Codanin-1, the Protein Encoded by the Gene Mutated in Congenital Dyserythropoietic Anemia Type I ( CDAN1 ), Is Cell Cycle Regulated

Congenital dyserythropoietic anemia (CDA) type I is an inherited autosomal recessive macrocytic anemia associated with ineffective erythropoiesis and the development of secondary hemochromatosis. Distinct erythroid precursors with inter-nuclear chromatin bridges and spongy heterochromatin are pathognomonic for the disease. The mutated gene ( CDAN1 ) encodes a ubiquitously expressed protein of unknown function, codanin-1. Based on the morphological features of CDA type I erythroblasts and the preliminary data on the Drosophila homolog, dlt , which was found to be required for cell survival and cell cycle progression, we investigated the location and the behavior of codanin-1 during the cell cycle.
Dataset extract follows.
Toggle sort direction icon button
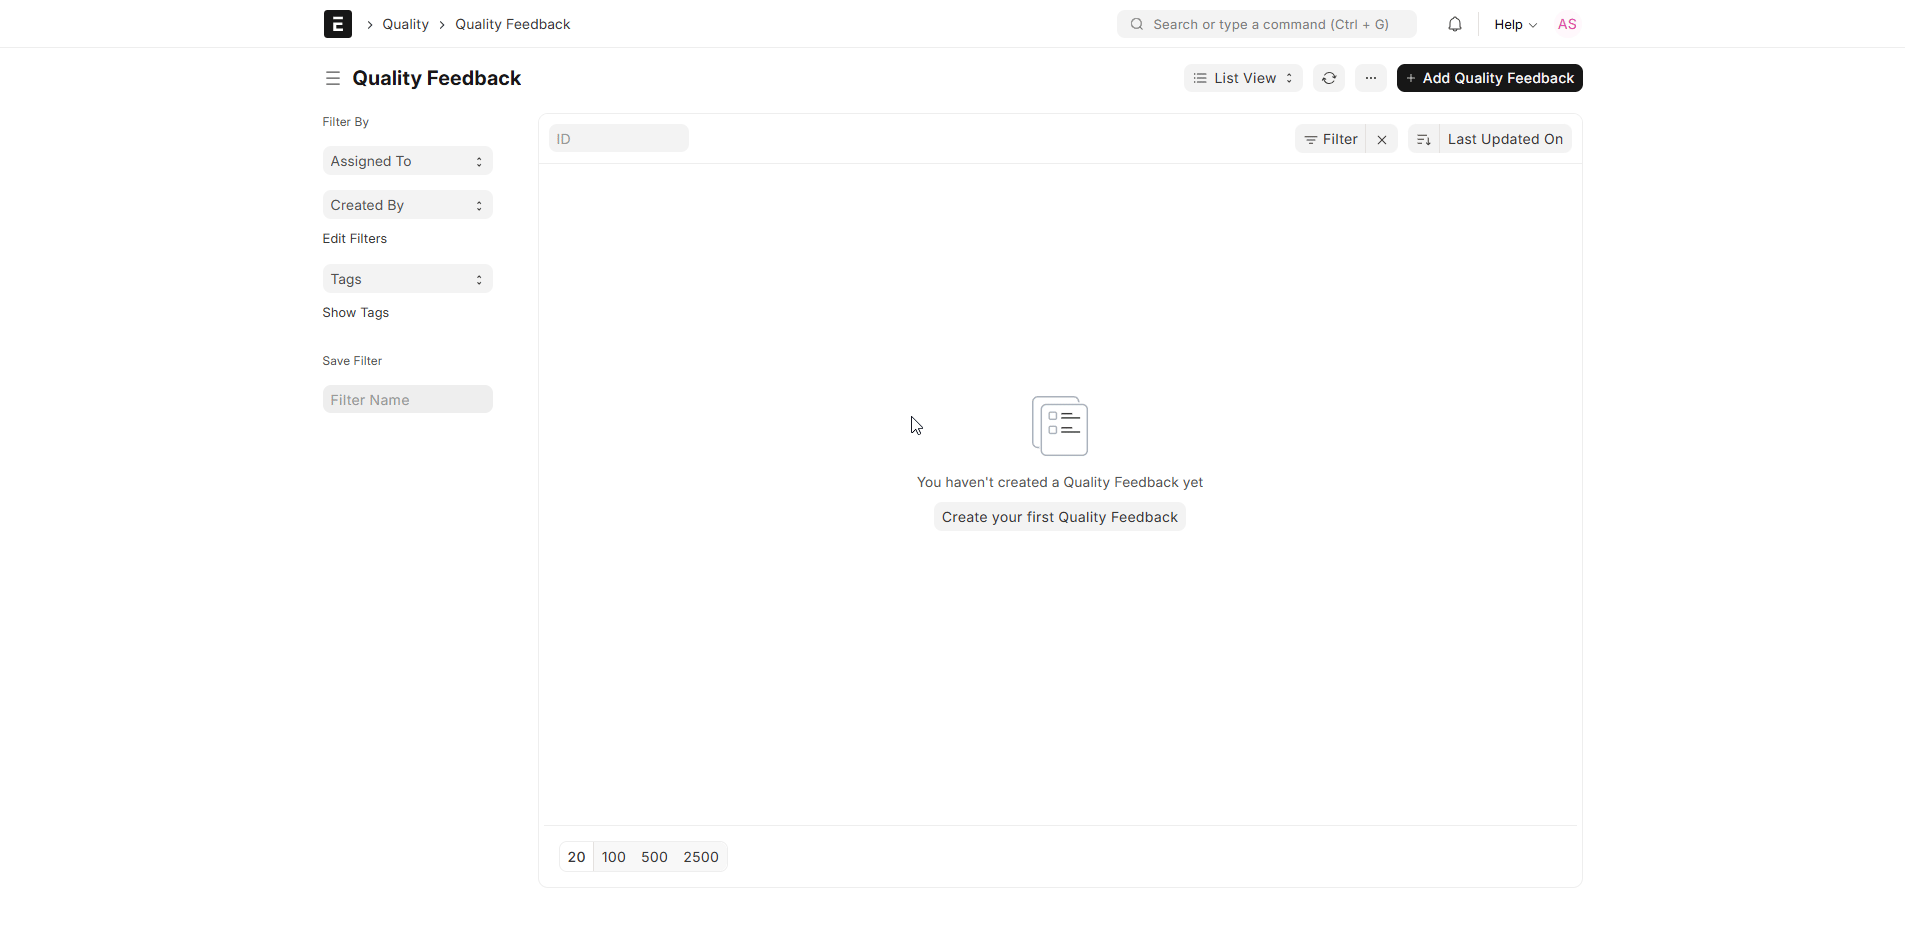This screenshot has width=1920, height=945. (x=1423, y=139)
Using immunofluorescence and immune electron microscopy, we localized codanin-1 to the heterochromatin in interphase cells. During the cell cycle, high levels of codanin-1 were observed in S phase. At mitosis, codanin-1 underwent phosphorylation, which coincided with exclusion from condensed chromosomes. The proximal CDAN1 gene promoter region, never before characterized, was found to contain 5 putative E2F1 binding sites. E2F transcription factors are the main regulators of G1/S transition. Cotransfection of an E2F1 expression plasmid increased luciferase activity, confirming that E2F1 activates the transcription of CDAN1, and chromatin immunoprecipitation identified the codanin-1 promoter as a direct target of E2F1. Taken together, these data suggest that codanin-1 is a cell cycle-regulated protein active in S-phase. Based on the localization of codanin-1 to the heterochromatin and the spongy appearance of heterochromatin in CDA I, we suggest that codanin-1 may be involved in heterochromatin organization during DNA replication. This represents the first work towards understanding the function of the proteins involved in CDAs.